プチ劣等感に心が痛むとき。

十六夜の月が夜空に輝いた、この日曜日。

京都の小さなお寺で
お月見のライブを楽しみました。

寺の座敷を開け放ち、
楽団の奏でる音色の合間には
ししおどしや
虫の音が響くコンサート。

前半は、行儀よく座席にすわって
後半は縁側に足を伸ばして
闇に浮かび上がる庭の木々と池の姿を
眺めながら、音楽を聴く・・・

という
芸術の秋にふさわしい。
京都らしい
大人らしい
宵を過ごしたのでございます。

が、
会場には、

エスニックなファッションとか
ナチュラルなファッションとか
アートなファッションとか
作家物的なファッションとか
草木染め的なファッションとか
布は染めても髪は染めないファッションとか

まあ、常日頃
私の生活圏内では見かけることの少ない
味のわかって」いることを
ファッションにおいても堂々と主張する
大人の男女が勢ぞろいしていたわけです。

ああ、私。

フツーのおばちゃんになっちゃったな。

と思いましたよ。

このキュンとする胸の痛みは、

異なる世界で生きる人々と出会ったとき独特の

プチ劣等感ですな。


皆さんは、経験ありませんか?

無職のときに出会うキャリアウーマン
なんか仕事に疲れたなあと感じるときに出会う子育て中の母親
鬱々としたときに手にする海外からの手紙
自分が辞めた仕事で成功している元同僚

などなど

異なる世界で生きる人々がもたらす
ちょっとした劣等感。

これって、自分の潜在的な欲望を

チクっと刺激されるからなんですね。


だから、ものすごく痛いわけじゃないけど
ちょっと痛い。
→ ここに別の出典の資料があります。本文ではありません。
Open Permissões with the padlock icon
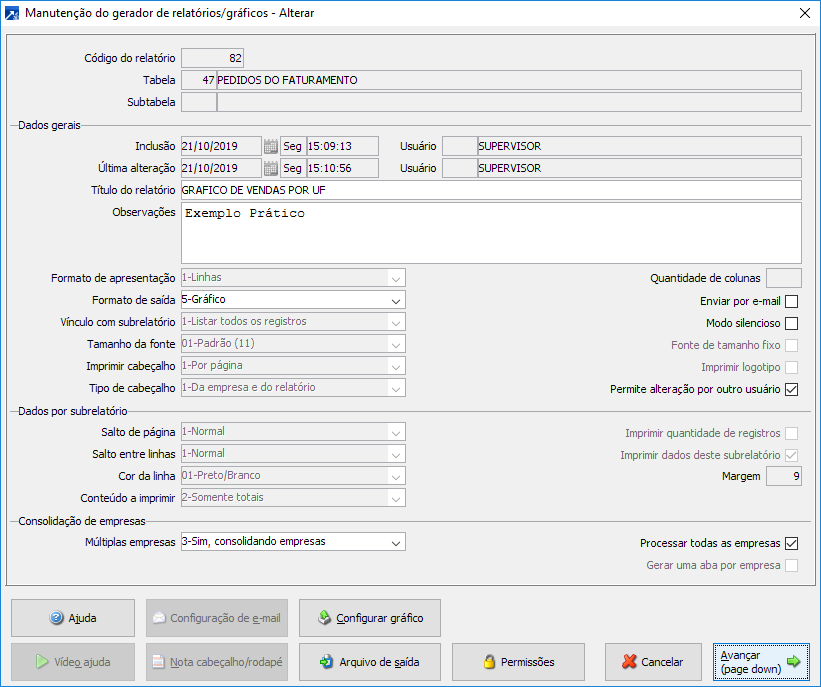 point(518,662)
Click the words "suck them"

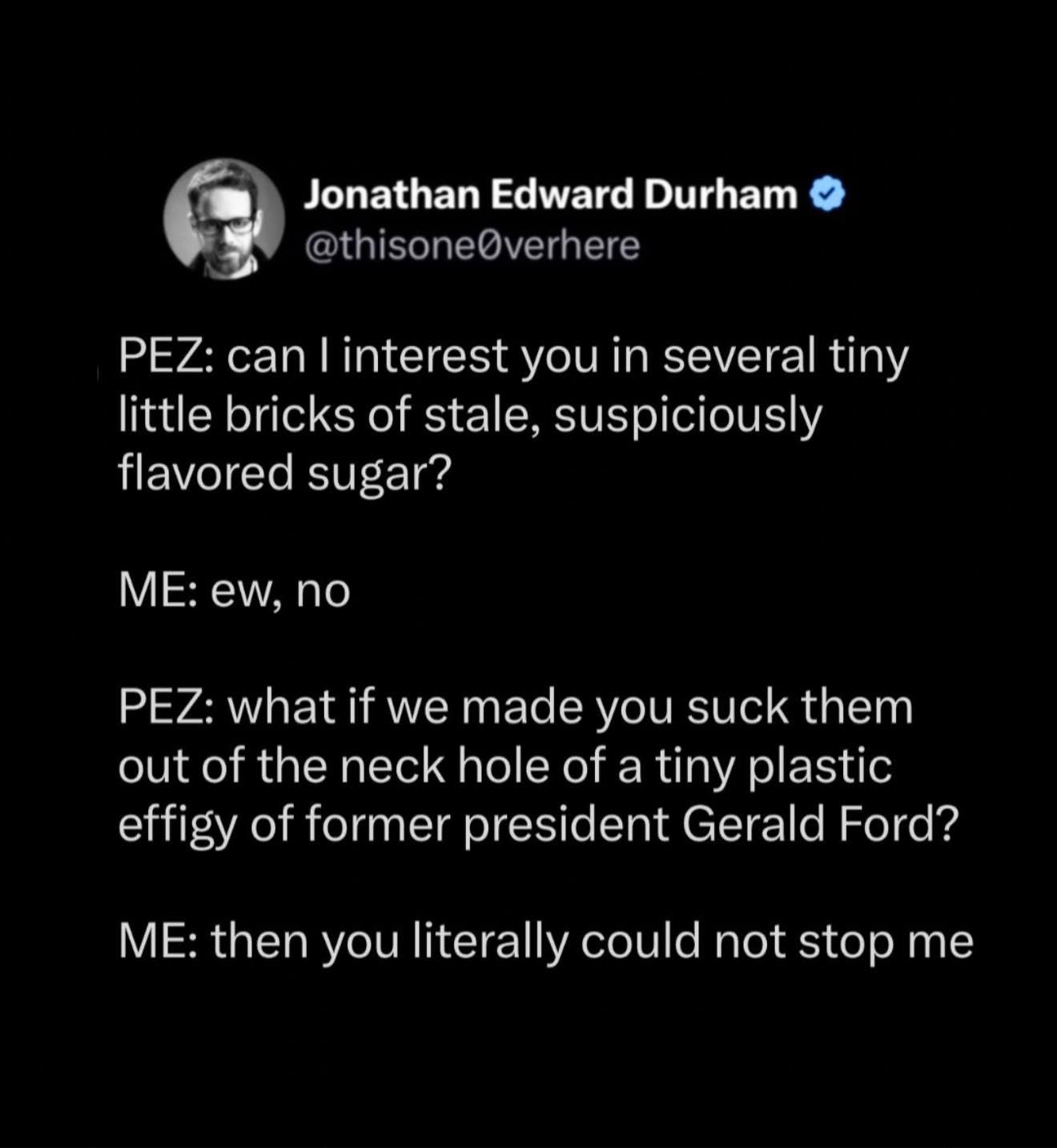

チクっと痛い。

しかし

この劣等感。
なんとか、ひがみやそねみに転嫁せず
ステキな明日への刺激として
活用したいものですな。

日常のマンネリを見直すための

カンフル剤にしましょうぞ。

少しずつ少しずつ秋は深まり、
天高く馬肥ゆる季節へ。

カンフル剤で渇を入れた後は、
滋味豊かな栄養も与えて
心をゆっくりと肥やしましょうか。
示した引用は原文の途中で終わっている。